Pre-Staging Without Enrollment
Section titled “Pre-Staging Without Enrollment”You can install the agent binary and service on an image without enrolling, then enroll on first boot. This is the standard pattern for VM templates and golden images.
- Install the agent binary (or run the MSI/PKG with no
ENROLLMENT_KEY). - Install the service:
breeze-agent service install. The service starts in a “waiting for enrollment” state and will not contact the server. - On first boot of a cloned VM, run
breeze-agent enroll <key> --server <url>from a startup script.
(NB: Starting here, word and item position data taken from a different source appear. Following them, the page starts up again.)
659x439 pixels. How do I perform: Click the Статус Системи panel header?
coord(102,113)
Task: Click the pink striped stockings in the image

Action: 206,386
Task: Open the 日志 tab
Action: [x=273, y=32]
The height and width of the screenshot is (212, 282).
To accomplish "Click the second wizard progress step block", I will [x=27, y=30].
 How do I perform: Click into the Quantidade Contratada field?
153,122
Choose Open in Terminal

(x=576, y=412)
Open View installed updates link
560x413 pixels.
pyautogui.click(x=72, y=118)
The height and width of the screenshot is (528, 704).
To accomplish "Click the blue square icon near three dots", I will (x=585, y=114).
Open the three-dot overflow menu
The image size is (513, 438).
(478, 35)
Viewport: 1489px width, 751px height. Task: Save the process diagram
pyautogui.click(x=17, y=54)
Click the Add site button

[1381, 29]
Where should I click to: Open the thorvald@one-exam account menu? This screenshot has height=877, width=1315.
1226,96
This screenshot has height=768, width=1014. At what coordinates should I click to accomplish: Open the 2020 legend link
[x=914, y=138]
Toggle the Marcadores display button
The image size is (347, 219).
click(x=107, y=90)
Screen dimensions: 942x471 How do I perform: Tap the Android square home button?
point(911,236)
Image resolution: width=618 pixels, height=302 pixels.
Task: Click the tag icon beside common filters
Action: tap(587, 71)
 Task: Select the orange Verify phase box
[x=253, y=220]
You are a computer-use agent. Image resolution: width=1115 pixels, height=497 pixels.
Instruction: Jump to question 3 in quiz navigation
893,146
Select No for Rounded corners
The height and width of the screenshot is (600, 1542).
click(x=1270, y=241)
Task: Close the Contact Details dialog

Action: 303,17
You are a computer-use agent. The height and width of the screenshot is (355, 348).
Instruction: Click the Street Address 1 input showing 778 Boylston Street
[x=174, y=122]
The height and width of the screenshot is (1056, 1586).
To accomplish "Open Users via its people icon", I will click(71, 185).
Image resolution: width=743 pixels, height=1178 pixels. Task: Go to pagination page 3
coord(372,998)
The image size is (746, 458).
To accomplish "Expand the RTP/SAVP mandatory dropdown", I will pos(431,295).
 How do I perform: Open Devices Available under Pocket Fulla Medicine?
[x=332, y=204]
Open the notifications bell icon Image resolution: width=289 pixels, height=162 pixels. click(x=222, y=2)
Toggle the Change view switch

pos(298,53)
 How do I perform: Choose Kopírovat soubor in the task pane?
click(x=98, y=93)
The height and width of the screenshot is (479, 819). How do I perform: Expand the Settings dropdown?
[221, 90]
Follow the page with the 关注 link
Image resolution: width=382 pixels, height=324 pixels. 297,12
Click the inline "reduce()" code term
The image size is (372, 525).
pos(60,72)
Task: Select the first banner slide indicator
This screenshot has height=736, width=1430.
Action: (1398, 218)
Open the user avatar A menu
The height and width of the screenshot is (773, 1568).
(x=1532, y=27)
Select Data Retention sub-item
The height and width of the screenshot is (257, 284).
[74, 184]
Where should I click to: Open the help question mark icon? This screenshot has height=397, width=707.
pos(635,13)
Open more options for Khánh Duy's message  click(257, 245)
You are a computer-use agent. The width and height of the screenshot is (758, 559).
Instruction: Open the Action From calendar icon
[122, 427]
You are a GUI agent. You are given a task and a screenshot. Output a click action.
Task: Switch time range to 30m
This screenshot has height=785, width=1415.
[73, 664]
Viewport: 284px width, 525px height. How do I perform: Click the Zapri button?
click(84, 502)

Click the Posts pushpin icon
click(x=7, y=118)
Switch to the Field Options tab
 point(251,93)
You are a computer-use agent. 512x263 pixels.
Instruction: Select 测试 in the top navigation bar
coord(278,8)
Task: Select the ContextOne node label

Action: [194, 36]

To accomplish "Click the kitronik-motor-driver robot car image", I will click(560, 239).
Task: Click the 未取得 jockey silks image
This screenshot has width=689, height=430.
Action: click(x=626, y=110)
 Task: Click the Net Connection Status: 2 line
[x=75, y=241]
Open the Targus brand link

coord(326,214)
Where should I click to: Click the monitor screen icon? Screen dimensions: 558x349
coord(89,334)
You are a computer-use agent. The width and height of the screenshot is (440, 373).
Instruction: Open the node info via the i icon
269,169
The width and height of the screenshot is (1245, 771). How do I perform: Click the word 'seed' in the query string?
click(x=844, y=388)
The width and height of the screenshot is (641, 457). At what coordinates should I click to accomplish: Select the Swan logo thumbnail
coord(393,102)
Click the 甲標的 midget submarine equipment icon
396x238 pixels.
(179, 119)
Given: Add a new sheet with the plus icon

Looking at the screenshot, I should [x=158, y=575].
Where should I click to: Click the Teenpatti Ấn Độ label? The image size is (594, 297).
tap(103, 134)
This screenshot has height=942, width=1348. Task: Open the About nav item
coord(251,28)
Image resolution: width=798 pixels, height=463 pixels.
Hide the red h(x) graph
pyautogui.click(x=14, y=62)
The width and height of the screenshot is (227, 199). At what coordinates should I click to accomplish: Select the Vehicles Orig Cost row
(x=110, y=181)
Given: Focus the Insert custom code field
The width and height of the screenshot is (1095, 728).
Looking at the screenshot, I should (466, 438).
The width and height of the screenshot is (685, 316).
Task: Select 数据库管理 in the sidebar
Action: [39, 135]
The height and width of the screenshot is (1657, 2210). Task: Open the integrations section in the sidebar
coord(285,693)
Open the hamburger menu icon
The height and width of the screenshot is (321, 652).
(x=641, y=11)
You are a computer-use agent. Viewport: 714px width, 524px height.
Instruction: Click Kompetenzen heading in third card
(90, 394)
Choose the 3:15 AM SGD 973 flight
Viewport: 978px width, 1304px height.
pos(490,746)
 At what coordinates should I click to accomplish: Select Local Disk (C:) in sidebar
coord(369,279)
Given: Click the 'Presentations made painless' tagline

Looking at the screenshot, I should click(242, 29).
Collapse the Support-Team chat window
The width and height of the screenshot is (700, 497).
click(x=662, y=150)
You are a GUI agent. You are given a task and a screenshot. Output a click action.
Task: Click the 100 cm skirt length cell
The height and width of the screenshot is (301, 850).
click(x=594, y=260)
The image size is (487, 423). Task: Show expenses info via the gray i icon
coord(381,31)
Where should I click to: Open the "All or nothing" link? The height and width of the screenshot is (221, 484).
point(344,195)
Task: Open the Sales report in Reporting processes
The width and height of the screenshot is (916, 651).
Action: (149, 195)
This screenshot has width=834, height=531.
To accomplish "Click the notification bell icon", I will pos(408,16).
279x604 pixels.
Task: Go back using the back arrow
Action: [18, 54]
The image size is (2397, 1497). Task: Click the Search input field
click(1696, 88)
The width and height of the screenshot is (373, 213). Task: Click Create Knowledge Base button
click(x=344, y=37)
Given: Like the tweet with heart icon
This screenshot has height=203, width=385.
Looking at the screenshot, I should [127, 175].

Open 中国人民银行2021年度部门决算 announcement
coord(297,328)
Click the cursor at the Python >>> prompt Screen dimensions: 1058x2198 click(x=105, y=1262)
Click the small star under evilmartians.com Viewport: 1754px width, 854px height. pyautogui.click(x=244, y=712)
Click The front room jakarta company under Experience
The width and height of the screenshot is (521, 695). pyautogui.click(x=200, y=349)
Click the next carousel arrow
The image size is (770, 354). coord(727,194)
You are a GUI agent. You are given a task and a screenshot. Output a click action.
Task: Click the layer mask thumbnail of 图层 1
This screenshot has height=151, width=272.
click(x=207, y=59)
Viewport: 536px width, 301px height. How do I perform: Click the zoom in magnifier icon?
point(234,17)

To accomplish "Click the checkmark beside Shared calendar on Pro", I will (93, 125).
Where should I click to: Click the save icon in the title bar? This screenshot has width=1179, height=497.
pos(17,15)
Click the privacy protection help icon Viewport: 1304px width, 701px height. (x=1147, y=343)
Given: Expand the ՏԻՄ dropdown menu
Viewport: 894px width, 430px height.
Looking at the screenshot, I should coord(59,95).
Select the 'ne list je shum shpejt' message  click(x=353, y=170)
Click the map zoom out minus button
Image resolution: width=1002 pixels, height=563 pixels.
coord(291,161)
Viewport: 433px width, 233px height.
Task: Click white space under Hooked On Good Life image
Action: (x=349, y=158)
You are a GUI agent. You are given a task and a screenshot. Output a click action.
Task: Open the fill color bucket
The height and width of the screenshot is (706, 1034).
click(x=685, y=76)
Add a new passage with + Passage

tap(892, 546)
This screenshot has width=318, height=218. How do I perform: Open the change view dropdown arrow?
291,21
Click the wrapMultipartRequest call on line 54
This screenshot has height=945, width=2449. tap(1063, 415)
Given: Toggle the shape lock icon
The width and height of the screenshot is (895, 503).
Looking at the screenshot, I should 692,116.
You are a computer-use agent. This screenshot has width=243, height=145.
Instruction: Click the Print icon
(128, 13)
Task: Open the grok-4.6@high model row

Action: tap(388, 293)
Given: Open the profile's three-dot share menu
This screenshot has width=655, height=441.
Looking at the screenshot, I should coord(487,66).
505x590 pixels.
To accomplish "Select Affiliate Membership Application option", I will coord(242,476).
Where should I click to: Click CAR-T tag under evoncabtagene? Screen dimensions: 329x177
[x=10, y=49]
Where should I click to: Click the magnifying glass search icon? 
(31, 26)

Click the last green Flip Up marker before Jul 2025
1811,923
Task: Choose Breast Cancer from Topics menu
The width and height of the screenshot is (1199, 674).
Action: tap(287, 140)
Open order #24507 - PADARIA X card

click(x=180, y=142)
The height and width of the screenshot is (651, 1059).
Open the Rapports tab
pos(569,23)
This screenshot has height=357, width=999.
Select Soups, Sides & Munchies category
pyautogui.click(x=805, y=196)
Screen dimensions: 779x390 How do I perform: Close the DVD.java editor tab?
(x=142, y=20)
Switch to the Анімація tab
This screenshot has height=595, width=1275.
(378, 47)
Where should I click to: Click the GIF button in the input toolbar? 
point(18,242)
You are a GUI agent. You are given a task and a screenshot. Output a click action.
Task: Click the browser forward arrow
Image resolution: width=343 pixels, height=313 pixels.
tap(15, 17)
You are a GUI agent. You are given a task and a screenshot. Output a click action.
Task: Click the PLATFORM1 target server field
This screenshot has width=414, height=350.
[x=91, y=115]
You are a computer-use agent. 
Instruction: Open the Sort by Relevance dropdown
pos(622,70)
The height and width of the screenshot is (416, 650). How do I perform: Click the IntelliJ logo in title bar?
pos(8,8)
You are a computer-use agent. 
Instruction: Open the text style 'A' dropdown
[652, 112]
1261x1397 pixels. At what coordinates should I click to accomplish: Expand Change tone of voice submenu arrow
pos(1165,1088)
The service auto-detects the new config and connects.
If you skip step 2 and run enroll after service install, the service picks up the new credentials within a few seconds without needing a restart.
Programmatic Bundle Generation
Section titled “Programmatic Bundle Generation”If you are building your own provisioning system, the same zip bundles the dashboard produces are available via the enrollment-key API:
POST /api/v1/enrollment-keys/:id/installer-linkThis issues a token-authenticated download URL that returns either:
- A signed MSI / PKG with properties baked in (when the signing service is configured)
- A zip bundle (
breeze-agent-windows.zip/ the equivalent macOS zip) when not
Both responses set Cache-Control: no-store and Content-Disposition: attachment. The download is single-use by default and decrements the parent enrollment key’s maxUsage atomically. See Enrollment Keys for the full API.